Hangi Beşiktaşlılar?

Beşiktaş gündemi öyle hareketli ki, değil günler, dakikalar yetişmiyor hızına.

F.Bahçe resmi sitesinin yayınladığı habere göre bir grup Beşiktaşlı(!), Samsun'dan dönen F.Bahçe kafilesini karşılamış. Karşıladığı yetmemiş, bir de üstteki pankartı açmış.

Hangi Beşiktaşlılar bunlar? Açtıkları pankartı şu dakikaya kadar sahiplenemeyecek kadar korkan sözde Beşiktaşlılar kimler? AY ile Seba'yı aynı kefeye koyma gafletine düşen sözde Beşiktaşlılar kimler? Yoksa "Fenerbahçemiz" diyen bir başkanın ayakçıları mı?

Açılan pankartı gerçek Beşiktaş taraftarlarının açtığına inanmıyorum. Sonunu hızla hazırlayan bir adamın çırpınışları bunlar. 109 yıllık camiayı daha nasıl rezil ederim, nasıl zarar verebilirim çabasında olan adamın pis hamleleri. Kendi çıkarları uğruna, Beşiktaş'ı kirletmekte bir sakınca görmeyen.

Pazar günü oynanacak olan derbi öncesinde de, Fb resmi sitesinden körler, sağırlar birbirini ağırlar tadında şöyle bir açıklama bekliyorum: "Deplasman tribününe gelecek olan Beşiktaş taraftarlarına AY maskesi dağıtılacaktır."

Düzeltme: Günün ilerleyen saatlerinde pankartı yaptıran ve açtıran kişinin Yalçın Aksoy isminde bir BJK kongre üyesi olduğu öğrenildi. Kendisi Beşiktaşlı duruşundan söz ediyor. Lakin bu ifadeyi manasız tavırları ile sıradan bir söz öbeği haline getirenler gibi bir durum içerisinde. Bir Beşiktaşlı'nın bu gibi tavırlar içerisinde olması kabul edilemez. Kimsenin Beşiktaşlılığı sorgulanamaz gibi bir klişe var. Böyle Beşiktaşlı'nın ki sorgulanır.

2 Şubat 2012 Perşembe

Nerdesin Olm Sen?


Türlü olumsuzlukların aynı anda yaşandığı başka bir takım bilmiyorum ben. Olabilecek her türlü tatsız şeyin bir anda olduğu. Bu gece de o anlardan birisiydi. Zaten cepte sıkıntının alası var. Maç öncesi de, Fernandes'in 2 maç ceza aldığı haberi geldi. Maçın başlarında İsmail ve Hilbert sakatlanarak oyunu terkettiler. Kötü futbol, kötü hakem, üstüne skorda geri kalmak derken, Beşiktaş'ın kaptanlarından biri kırmızı kart gördü. Hem de ne kırmızı...

Kaynak alıntısı:
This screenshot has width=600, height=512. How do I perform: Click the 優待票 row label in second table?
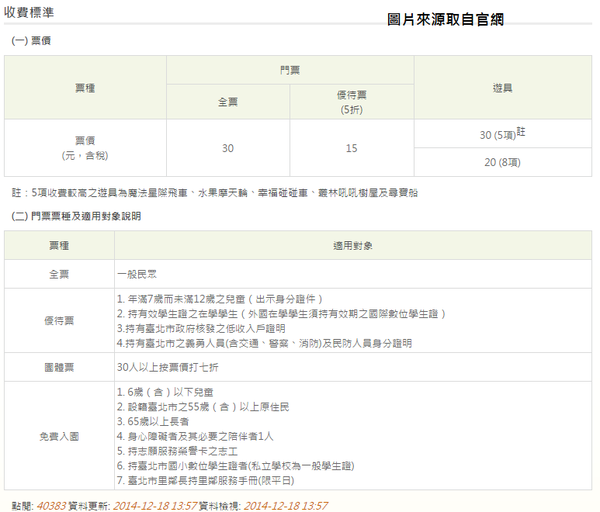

Alıştırma görevleri:
a) Belge metnindeki "Açılan pankartı gerçek Beşiktaş taraftarlarının" diye başlayan paragrafı, ana bilgilerini koruyarak daha kısa biçimde yeniden yazın.
b) Belge metninde "F.Bahçe resmi sitesinin" sözleriyle başlayıp "üstteki pankartı açmış." sözlerine kadar uzanan kısmı olduğu gibi yazın.
c) Belge metnindeki düzeltmeye göre pankartı yaptıran ve açtıran kişi kimdir?

Görev sonuçları:
a) Yazara göre pankartı gerçek Beşiktaş taraftarları açmadı. Bu, sonunu hızla hazırlayan bir adamın çırpınışıdır. O adam, kendi çıkarları için 109 yıllık camiaya zarar vermeye ve Beşiktaş'ı kirletmeye çalışmaktadır.

b)
F.Bahçe resmi sitesinin yayınladığı habere göre bir grup Beşiktaşlı(!), Samsun'dan dönen F.Bahçe kafilesini karşılamış. Karşıladığı yetmemiş, bir de üstteki pankartı açmış.

c) Yalçın Aksoy isminde bir BJK kongre üyesidir.